Has a highly successful Spiritual Successor, Daytona USA.


Virtua Racing provides examples of:

  • The Bus Came Back: A meta example: Virt McPolygon serves as the commentator on the live feed monitor that can be installed with Twin Type and Virtua Formula cabs, but was never in any console version of the game until the Switch version 27 years later, where the game uses the live feed for replay playback.
  • Drought Level of Doom: The Medium course lacks a pit area, which is non-consequential on the standard lap settings but becomes a problem in the 20-lap "Grand Prix" setting, where you'll just have to deal with tire wear instead of taking care of the problem.
  • Easy-Mode Mockery: Turning on the Helper mode in the SEGA AGES version will disable collisions with other vehicles — you'll just pass right through them — but will disqualify you from uploading your time to the online leaderboards.

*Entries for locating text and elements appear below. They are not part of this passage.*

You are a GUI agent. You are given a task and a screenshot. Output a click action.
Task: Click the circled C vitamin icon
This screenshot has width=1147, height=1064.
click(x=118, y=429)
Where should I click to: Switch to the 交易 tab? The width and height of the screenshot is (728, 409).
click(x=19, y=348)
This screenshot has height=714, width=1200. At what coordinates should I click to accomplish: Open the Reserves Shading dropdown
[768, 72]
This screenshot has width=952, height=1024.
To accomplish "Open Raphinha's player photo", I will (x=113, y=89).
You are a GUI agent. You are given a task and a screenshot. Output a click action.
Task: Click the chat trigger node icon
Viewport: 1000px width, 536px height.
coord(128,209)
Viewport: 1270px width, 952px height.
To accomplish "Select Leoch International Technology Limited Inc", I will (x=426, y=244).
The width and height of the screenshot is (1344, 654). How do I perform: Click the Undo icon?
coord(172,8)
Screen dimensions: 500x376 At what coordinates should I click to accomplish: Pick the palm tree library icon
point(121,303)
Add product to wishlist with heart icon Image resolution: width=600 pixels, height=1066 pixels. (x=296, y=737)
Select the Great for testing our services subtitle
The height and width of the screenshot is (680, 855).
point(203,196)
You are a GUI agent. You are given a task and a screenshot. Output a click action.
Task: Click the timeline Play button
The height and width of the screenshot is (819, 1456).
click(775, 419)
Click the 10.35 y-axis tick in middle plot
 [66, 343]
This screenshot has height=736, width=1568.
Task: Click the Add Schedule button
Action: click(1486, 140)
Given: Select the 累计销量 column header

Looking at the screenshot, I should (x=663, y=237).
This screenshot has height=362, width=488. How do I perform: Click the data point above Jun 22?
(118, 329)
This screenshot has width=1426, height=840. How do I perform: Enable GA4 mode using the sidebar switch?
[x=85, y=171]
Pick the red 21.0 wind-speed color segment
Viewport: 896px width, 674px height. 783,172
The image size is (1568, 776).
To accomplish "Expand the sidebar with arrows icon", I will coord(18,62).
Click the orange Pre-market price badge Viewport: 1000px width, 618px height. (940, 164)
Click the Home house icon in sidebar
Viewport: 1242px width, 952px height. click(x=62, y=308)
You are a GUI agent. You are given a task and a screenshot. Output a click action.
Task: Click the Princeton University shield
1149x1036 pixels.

  • Long Song, Short Scene: For some reason, the original arcade/Genesis game fades many of the melodies before they finish playing. Deluxe fixes this, allowing the player to hear the melodies in full.
  • Marathon Level: The "Grand Prix" setting sets the number of laps from 5 to 20, making a full race take 13-16 minutes to complete.
  • Misbegotten Multiplayer Mode:
    • The online multiplayer in the SEGA Ages version is rather tacked on, featuring a thumbnail of the opponent's screen that you cannot disable and no way to filter opponents by connection quality, meaning that it's possible to race incredibly laggy matches against several 0/5 or 1/5 quality opponents in a row, especially if you're playing late at night and you mostly get matched up with people thousands of miles away (due to the Switch using peer-to-peer networking instead of dediated servers).
    • The local multiplayer isn't much better. While it does support up to 8 players, a first for any console version of the game, each player is forced to use sideways Joy-Con setup; while not allowing Joy-Con pairs for each player is understandable as the Switch has an 8-controller limit and each individual Joy-Con counts as one controller, the game prohibits using Pro Controllers and USB controllers. There's also no option for local wireless multiplayer (a bit strange given the existence of online separate-device multiplayer mentioned above); all players must share the same screen. Local multiplayer does manage to do one thing that's interesting and unique: In a 2-player session, the players' screens can be arranged to face in opposite directions for a "cocktail cab"-style setup.
  • Nintendo Hard: The time limit is very harsh even on default difficulty, as is standard of arcade games at the time. It's entirely possible to run out of time while in first place.
  • Pit Girls: A race queen greets you and presumably kisses you on the Expert course right before the race starts.
  • Shows Damage: Vehicles exhibit damage modeling, but strangely enough only if you are playing on the Expert course. Visiting the pit will repair any visual damage your vehicle has sustained.
  • Tech Demo Game:
    • The game was developed to show off the Model 1 hardware, and while it's not the first 3D driving game, it's one of the first to do so at a relatively high frame rate.
    • The Deluxe Type cabinet uses a 16:9 screen over a decade before they became mainstream, albeit a CRT rather than the LCD and plasma screens commonly associated with widescreen ratios today.